Trump will not stop. In fact, he is likely to make more and more outrageous claims as it becomes more and more clear to more and more people that he has lost. The firing of a top election security official on Tuesday night who by all accounts did his job extremely effectively, suggests that Trump’s dictatorial instincts are less and less constrained.

Given that reality, it is incumbent upon Republican elected officials to speak up. To say that the outgoing President is simply not telling the truth. That there is absolutely zero evidence of any sort of widespread voter fraud in the just-concluded election. That this President is entitled to his own opinions but not his own facts.

That, uh, hasn’t happened yet. Missouri Sen. Roy Blunt told CNN’s Manu Raju and Ali Zaslav earlier this week that he was not “overly concerned” with Trump’s false claims about voter fraud and repeated insistence that he actually won the election. Nebraska Sen. Deb Fischer said that Trump can “say whatever he wants.” Missouri Sen. Josh Hawley said that he was “not concerned about the President saying that he thinks he won the election. I think that’s totally fair game. He can go out and make his argument.”

This laissez-faire attitude is no longer acceptable in the face of data that makes clear that Trump’s misinformation campaign is having its intended effect with Republican base voters.
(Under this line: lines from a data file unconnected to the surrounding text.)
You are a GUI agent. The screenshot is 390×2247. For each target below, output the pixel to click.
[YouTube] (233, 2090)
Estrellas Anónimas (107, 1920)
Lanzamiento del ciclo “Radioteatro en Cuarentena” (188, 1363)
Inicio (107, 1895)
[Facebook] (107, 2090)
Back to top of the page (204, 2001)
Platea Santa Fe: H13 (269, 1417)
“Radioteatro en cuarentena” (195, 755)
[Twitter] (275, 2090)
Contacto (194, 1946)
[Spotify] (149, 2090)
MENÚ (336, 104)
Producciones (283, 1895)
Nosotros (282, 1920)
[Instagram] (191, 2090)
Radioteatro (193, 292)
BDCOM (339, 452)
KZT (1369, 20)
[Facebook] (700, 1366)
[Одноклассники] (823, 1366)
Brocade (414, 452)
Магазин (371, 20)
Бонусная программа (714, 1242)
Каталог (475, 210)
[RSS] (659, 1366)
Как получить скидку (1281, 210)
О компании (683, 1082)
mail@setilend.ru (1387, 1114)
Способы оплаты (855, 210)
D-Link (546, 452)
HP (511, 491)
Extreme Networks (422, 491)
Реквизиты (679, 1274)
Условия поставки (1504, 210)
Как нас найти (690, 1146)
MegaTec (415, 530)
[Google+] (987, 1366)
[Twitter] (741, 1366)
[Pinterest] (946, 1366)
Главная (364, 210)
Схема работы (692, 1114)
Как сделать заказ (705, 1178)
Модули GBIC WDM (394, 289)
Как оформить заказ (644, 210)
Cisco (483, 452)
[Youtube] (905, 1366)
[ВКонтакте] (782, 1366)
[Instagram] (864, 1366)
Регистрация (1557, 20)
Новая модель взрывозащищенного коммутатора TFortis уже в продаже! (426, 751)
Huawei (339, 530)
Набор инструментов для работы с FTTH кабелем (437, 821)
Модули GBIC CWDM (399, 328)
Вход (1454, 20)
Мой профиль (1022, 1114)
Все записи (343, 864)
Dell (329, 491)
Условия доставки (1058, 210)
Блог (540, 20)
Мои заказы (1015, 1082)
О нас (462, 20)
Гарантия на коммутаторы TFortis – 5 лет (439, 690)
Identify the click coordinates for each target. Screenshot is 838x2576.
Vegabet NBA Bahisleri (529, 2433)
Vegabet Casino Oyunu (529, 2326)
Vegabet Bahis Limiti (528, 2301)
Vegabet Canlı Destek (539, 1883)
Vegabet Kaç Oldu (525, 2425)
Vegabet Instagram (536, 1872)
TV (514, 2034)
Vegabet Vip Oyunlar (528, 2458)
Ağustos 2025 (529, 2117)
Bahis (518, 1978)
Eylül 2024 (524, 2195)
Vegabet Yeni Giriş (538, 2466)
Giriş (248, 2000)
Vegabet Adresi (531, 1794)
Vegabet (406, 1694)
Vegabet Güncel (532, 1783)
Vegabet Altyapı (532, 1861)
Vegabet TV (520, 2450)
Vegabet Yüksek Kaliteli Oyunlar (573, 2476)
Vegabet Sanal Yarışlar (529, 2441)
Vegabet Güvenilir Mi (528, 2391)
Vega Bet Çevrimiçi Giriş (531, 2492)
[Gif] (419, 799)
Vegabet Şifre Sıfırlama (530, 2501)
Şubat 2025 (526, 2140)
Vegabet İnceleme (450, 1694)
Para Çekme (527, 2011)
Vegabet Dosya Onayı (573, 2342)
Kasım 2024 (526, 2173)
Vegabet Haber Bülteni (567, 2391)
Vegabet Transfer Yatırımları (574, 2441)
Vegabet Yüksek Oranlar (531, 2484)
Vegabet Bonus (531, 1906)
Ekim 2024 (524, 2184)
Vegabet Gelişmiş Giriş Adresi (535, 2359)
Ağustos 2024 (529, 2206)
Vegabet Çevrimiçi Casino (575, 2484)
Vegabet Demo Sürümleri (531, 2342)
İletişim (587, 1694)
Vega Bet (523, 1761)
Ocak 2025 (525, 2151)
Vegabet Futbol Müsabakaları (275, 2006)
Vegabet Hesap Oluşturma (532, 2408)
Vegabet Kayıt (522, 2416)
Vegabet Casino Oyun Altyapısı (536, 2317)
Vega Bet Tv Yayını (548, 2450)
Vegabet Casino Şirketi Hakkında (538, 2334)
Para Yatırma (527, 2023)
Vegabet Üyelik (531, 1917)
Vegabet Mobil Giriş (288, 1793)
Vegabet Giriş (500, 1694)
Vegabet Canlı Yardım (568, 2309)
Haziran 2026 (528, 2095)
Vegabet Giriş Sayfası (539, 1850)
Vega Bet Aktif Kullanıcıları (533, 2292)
And without pushback from elected Republicans on the information streams that Trump voters watch, we are nearly certain to see a sizable chunk of the country believe that Biden cheated his way into the White House. And therefore that they don’t really need to listen to him or even recognize him as the duly elected president.

This amounts to a direct threat to the peaceful transition of power that all of these Republican elected officials have long touted as the root of our American democracy. Now is the time to put some action behind those words. Because there can’t be a single Republican elected official who can now claim with any credibility that this whole thing will resolve itself in the near future without active intervention on their part.

Trump is poisoning democracy with his baseless claims about the election. And the core of the Republican Party is believing the lies. It’s past time for Republican elected officials to get out of their defensive crouch and tell their base voters that enough is enough.

If they don’t, it’s not clear what the future of GOP will even be. A party that refuses to accept democratic elections that don’t go their way? That’s not how democracy works. Not at all.